Pull each line with the string "settings" from the entries.

══════════

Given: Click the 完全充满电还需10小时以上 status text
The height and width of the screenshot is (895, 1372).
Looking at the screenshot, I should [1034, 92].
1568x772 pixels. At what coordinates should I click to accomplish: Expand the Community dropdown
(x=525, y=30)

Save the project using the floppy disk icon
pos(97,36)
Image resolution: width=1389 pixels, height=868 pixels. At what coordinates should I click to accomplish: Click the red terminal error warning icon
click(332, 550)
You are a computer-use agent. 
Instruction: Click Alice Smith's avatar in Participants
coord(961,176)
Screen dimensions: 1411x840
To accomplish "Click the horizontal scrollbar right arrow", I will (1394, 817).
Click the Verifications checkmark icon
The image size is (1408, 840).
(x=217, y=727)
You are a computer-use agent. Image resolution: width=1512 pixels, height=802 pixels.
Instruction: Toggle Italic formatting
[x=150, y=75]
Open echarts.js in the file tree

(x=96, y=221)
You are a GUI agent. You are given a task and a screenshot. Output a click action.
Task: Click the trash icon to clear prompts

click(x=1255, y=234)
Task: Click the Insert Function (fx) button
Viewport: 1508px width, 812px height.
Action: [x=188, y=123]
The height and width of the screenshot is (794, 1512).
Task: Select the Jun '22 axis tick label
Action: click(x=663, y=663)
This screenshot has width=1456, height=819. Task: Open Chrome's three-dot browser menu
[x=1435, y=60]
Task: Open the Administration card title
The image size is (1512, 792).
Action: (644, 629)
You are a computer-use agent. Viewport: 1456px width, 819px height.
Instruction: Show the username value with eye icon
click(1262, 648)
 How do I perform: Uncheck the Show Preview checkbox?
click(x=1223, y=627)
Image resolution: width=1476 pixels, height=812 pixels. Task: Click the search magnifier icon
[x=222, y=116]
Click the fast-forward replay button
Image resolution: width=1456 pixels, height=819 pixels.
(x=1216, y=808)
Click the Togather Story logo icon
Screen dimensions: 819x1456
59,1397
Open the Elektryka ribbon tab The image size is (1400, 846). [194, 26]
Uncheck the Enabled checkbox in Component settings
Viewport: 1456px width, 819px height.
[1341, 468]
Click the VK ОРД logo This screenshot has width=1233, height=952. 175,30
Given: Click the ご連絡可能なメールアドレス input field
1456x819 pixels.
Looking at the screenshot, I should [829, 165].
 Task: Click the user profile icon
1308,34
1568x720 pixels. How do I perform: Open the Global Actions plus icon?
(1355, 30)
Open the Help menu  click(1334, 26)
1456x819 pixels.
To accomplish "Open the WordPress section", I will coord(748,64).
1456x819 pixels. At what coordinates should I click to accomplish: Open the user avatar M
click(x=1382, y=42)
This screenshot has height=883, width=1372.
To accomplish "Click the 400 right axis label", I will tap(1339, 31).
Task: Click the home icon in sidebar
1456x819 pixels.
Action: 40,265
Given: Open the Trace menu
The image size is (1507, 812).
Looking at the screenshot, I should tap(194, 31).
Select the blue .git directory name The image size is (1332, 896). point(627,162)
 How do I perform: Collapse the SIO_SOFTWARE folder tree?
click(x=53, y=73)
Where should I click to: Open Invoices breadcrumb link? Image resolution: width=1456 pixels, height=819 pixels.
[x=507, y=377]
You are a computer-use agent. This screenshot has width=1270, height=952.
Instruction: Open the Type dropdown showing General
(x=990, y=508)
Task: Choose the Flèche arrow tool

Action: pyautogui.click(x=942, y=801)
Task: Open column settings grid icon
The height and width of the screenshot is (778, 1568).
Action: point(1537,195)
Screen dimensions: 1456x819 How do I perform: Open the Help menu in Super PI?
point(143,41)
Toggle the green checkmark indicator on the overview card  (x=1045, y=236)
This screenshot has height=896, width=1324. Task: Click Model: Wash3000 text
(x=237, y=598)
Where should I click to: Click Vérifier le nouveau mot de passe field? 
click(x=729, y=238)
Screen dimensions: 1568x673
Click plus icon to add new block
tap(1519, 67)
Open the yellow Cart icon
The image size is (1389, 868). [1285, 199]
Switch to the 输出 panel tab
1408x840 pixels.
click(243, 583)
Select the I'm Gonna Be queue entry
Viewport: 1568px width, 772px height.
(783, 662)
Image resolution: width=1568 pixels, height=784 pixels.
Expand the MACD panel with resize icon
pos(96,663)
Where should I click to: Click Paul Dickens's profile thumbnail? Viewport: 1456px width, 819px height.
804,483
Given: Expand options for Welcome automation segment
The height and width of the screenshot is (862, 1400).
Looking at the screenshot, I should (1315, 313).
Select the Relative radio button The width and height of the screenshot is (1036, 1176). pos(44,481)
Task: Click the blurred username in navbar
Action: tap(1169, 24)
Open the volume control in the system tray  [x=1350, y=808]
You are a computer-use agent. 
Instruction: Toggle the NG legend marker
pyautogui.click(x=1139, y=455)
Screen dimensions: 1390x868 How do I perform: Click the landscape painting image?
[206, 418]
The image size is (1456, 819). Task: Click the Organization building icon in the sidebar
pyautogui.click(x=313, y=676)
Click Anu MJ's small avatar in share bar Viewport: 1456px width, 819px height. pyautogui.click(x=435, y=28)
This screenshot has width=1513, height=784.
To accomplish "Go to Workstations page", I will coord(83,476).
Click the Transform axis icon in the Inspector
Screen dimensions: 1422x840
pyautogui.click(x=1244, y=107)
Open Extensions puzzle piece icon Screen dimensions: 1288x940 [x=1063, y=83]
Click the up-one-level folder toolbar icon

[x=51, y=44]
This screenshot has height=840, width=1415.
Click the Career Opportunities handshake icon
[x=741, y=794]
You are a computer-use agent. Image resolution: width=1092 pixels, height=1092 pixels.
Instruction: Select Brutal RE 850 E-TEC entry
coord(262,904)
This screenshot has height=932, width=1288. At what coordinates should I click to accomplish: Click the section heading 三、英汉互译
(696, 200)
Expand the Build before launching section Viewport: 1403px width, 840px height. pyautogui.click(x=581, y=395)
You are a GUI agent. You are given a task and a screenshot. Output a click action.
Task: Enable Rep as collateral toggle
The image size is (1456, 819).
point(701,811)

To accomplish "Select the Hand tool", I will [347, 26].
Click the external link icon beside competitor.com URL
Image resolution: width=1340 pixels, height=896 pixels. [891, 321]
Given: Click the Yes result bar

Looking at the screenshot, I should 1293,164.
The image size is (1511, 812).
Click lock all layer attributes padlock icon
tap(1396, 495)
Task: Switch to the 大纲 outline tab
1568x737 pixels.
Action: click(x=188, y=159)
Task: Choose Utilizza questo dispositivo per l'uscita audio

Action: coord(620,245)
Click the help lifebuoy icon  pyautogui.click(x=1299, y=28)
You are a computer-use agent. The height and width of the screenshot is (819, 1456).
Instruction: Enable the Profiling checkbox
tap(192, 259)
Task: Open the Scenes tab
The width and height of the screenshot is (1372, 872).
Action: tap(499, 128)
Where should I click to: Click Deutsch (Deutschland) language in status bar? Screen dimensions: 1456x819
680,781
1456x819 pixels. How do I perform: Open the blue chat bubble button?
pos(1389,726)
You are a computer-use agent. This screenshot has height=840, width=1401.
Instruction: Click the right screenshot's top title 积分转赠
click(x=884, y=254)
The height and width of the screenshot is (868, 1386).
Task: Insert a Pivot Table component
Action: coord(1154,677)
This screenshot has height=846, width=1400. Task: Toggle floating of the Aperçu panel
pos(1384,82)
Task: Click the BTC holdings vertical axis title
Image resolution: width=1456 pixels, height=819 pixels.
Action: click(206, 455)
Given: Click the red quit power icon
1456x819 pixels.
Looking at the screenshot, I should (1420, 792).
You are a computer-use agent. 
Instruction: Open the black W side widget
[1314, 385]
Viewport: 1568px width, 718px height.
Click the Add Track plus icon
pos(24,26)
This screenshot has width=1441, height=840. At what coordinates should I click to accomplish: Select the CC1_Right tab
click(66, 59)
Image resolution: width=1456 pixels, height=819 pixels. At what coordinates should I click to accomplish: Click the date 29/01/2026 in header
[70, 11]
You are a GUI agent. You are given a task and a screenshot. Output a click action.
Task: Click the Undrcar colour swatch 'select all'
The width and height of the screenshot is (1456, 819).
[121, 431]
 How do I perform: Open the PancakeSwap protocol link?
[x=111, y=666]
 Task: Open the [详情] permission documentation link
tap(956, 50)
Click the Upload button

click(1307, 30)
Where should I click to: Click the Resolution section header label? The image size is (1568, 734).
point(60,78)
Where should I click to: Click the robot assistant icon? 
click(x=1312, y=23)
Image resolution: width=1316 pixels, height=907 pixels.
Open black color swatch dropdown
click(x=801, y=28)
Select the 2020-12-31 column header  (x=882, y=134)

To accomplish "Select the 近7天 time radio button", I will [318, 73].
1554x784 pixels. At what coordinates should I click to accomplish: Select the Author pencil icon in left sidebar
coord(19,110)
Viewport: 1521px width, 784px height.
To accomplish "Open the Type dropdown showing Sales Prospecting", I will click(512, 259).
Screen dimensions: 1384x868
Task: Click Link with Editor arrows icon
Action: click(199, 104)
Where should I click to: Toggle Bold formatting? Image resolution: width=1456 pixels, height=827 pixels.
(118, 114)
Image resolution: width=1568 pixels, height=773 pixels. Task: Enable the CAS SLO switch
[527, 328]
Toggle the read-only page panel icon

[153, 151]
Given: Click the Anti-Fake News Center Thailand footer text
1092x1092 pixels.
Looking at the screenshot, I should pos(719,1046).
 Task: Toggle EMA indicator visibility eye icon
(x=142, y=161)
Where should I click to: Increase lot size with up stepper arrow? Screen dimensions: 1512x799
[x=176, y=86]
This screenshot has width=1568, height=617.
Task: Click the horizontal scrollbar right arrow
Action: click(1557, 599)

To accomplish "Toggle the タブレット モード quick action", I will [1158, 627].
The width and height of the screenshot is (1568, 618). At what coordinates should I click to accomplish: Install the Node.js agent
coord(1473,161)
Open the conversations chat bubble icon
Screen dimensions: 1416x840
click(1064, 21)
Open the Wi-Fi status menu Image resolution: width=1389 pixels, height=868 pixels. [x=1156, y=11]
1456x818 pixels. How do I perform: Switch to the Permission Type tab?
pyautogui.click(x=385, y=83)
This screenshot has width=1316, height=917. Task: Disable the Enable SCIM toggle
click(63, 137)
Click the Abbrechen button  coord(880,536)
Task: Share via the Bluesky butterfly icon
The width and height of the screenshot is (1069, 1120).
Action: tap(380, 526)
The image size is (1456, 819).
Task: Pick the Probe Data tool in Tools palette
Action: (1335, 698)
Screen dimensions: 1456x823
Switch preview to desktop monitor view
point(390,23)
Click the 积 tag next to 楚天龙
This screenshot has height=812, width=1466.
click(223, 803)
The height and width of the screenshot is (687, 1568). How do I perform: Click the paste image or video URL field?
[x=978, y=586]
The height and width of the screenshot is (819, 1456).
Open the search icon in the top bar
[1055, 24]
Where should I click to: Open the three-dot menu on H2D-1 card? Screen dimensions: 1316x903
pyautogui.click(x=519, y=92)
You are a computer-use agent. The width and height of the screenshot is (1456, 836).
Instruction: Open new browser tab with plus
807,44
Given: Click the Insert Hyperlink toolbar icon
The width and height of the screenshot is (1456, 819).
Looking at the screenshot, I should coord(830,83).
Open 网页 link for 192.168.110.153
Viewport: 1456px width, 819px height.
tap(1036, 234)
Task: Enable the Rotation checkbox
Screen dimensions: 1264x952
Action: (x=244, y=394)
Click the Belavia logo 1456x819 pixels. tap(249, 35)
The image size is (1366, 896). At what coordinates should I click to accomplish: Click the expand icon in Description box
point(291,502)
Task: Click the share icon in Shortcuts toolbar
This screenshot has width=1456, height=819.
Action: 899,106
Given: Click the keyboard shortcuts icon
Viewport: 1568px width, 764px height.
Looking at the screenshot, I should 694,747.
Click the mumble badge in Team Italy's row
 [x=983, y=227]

══════════

■ Response to this task
Uncheck the Enabled checkbox in Component settings
Task: Open column settings grid icon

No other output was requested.